Tarih dersine olan ilgim ilkokul yıllarında başlar. Tarih konularını kitaplardan büyük bir zevkle okur, öğretmenlerimin özellikle savaşlarla ilgili anlatılarını heyecan ve ilgiyle dinlerdim. İlkokul dördüncü sınıf öğretmenim, 93 Savaşı diye adlandırılan Osmanlı-Rus Savaşını ve Gazi Osman Paşa’nın destansı kahramanlığını anlatırken şöylede bir hikâyecik eklemişti sözlerinin arasına:

 

         “Osman Paşa Plevne’de ordusuyla boğaz boğaza çarpışırken cephanesi gün gün azalır. Plevne’ye Osmanlı kaynaklarından sandıklarla silah gönderilir. Sandıklar açıldığında içlerinin boş olduğu görülür. Osman Paşanın başarılarını kıskanan diğer paşalar O’na böylesi akıl almaz bir hainliği uygun görürler…”

 

         Tarihimizde müstesna bir yeri olan şanlı Plevne direnişi çeşitli kaynaklardan takip edilirse ilkokul öğretmenimin söylence kokan anlatısına benzer ihanet ve aymazlıkların yaşandığı görülür 93 Savaşı içinde.

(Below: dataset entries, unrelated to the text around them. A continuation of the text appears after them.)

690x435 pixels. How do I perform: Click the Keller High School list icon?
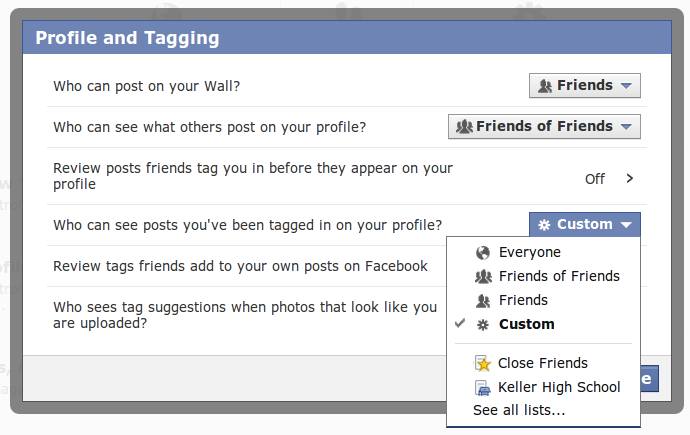pyautogui.click(x=483, y=387)
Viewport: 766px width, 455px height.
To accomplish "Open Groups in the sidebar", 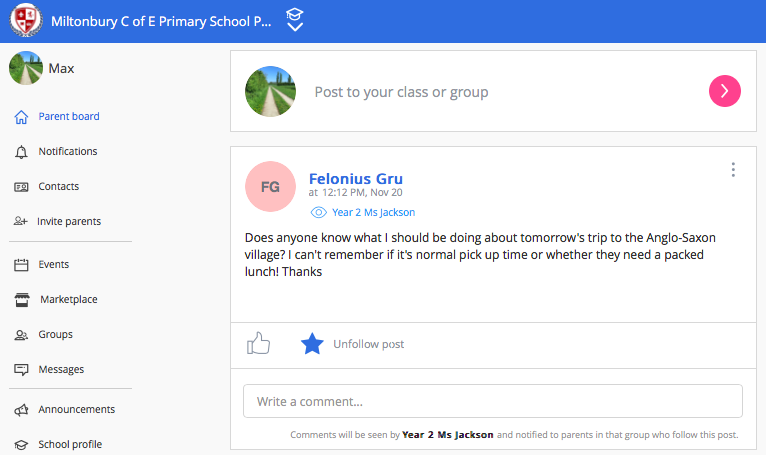I will 43,335.
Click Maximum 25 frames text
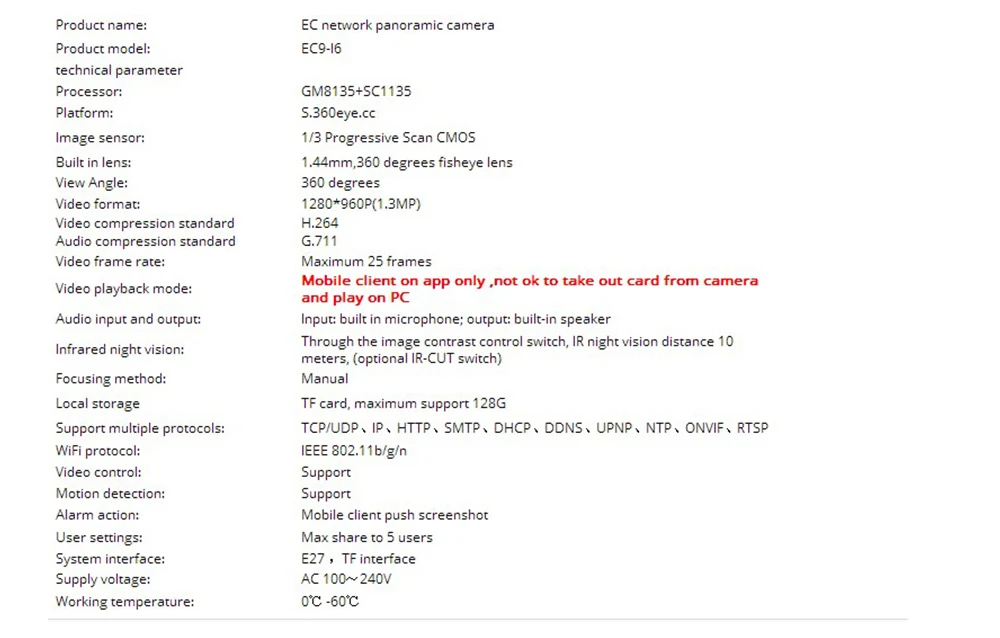Viewport: 1000px width, 638px height. [x=366, y=262]
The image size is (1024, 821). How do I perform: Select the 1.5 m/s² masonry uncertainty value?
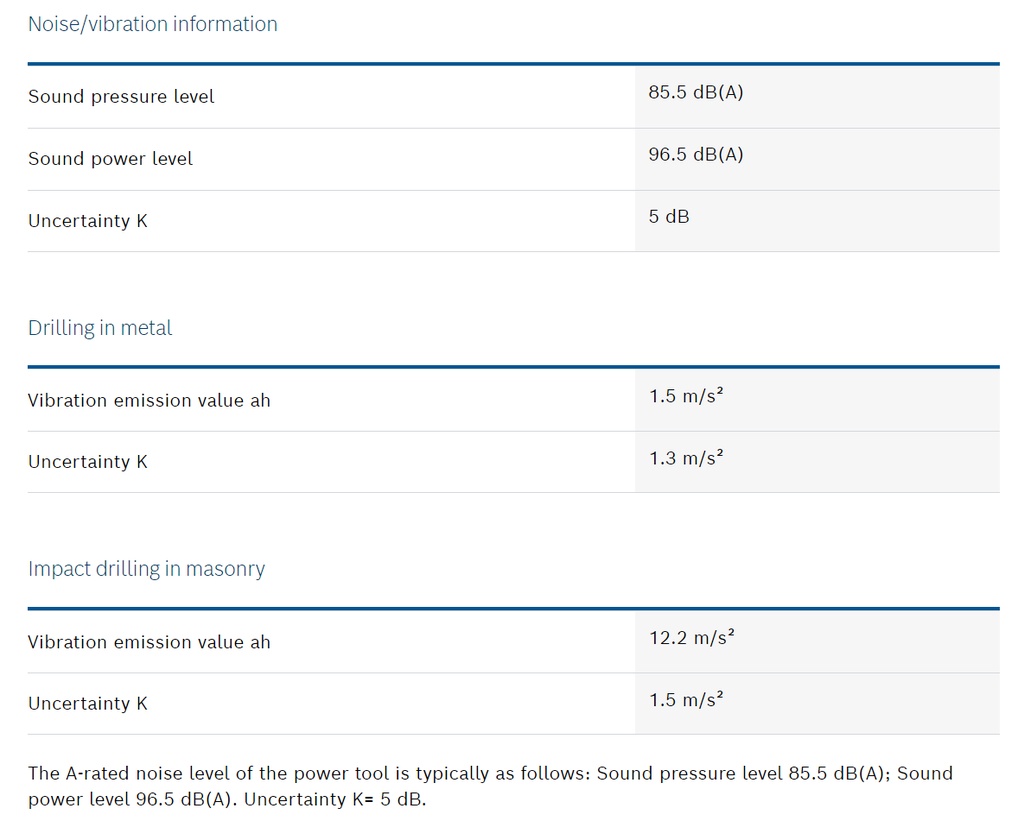[x=686, y=700]
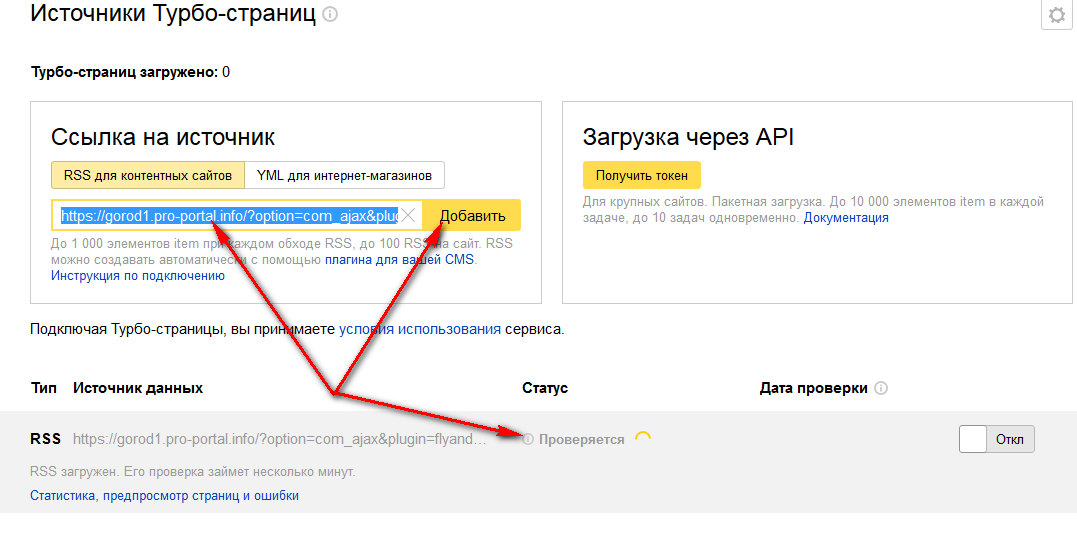
Task: Clear the RSS URL with X icon
Action: coord(408,216)
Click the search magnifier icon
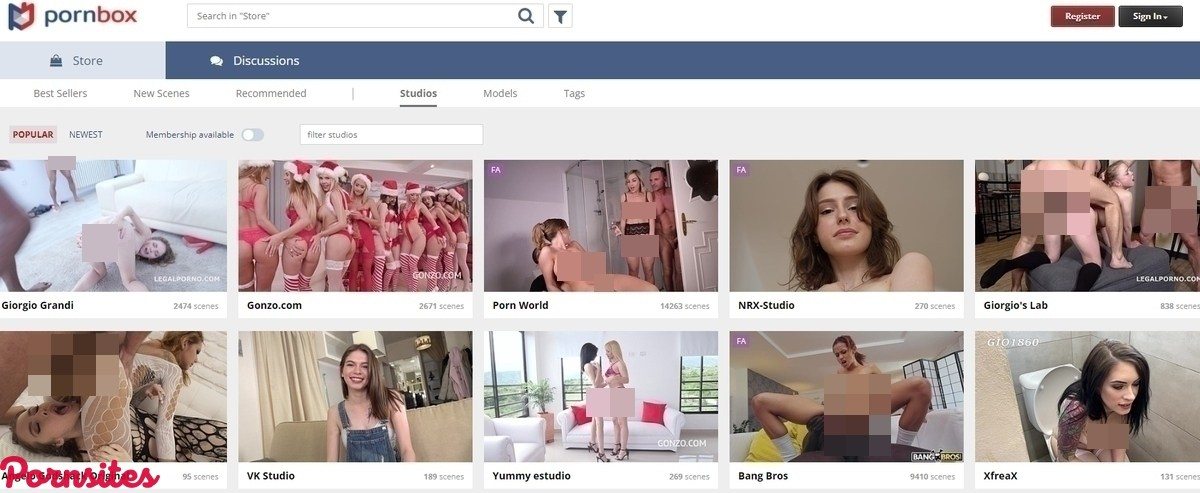This screenshot has height=493, width=1200. click(x=526, y=16)

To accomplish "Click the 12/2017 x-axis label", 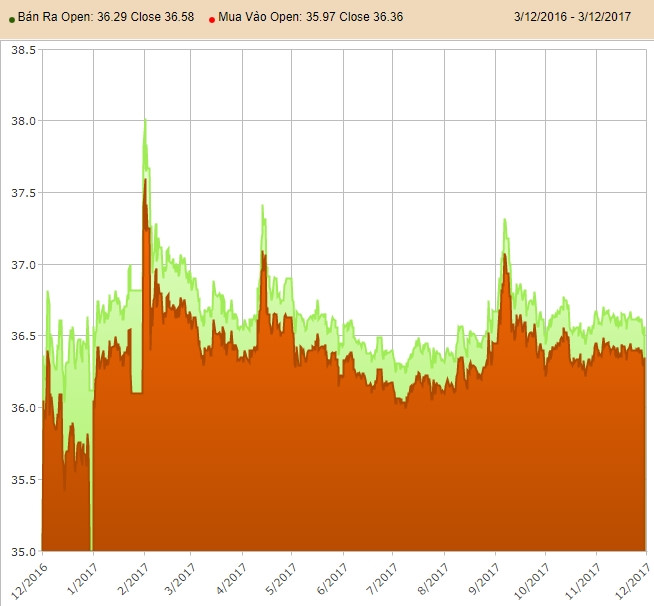I will (632, 578).
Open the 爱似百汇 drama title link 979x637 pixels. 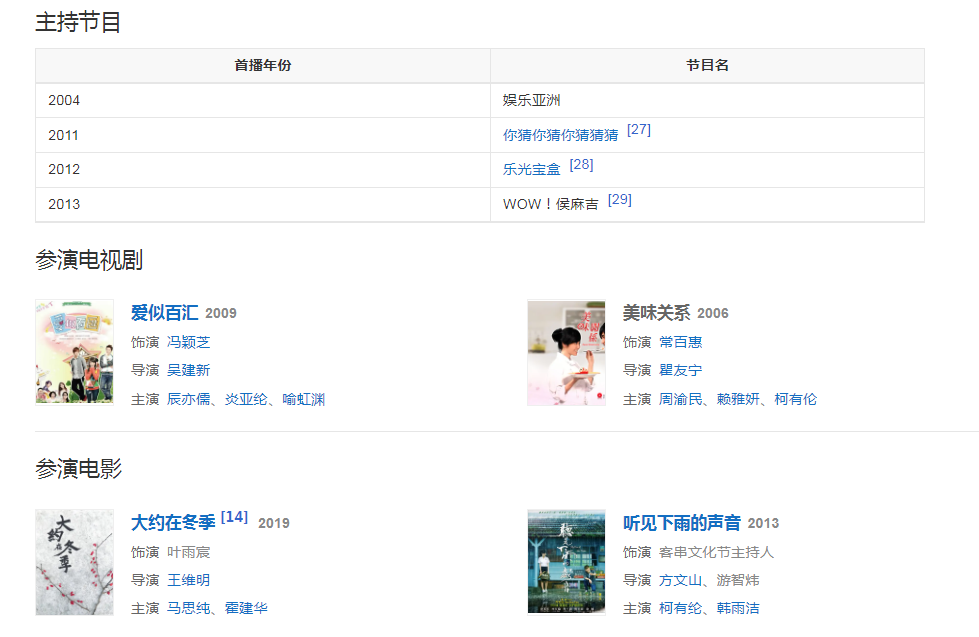(x=164, y=313)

Tıpkı imparatorluğun özellikle gerileme döneminde örnekleri fazla görülen ihanet, hıyanet, cehalet… benzeri sözlerle nitelenecek örnekleri gibi. Oysa Osmanlının kuruluş ve yükseliş dönemlerinde yapılan hatalar hiç denecek kadar azdır. Yavuz Sultan Selim Safeviler üzerine giderken Şah İsmail geri çekilir. Amacı Osmanlı ordusunu yormak ve savaş gücünü azaltmaktı. Ordunun yorgunluğunu ve geri dönülmesini isteyenler Yavuz’a çok sevdiği Hemden Paşayı gönderirler. Paşa: “Ordu yorgun geri dönelim… “diyerek padişaha etki etmek ister. Yavuz zaman geçirmeden paşayı idam ettirir. Karar verildikten sonra karardan dönmenin yanlışlığını ve disiplinin önemi vurgulanır bu olayda.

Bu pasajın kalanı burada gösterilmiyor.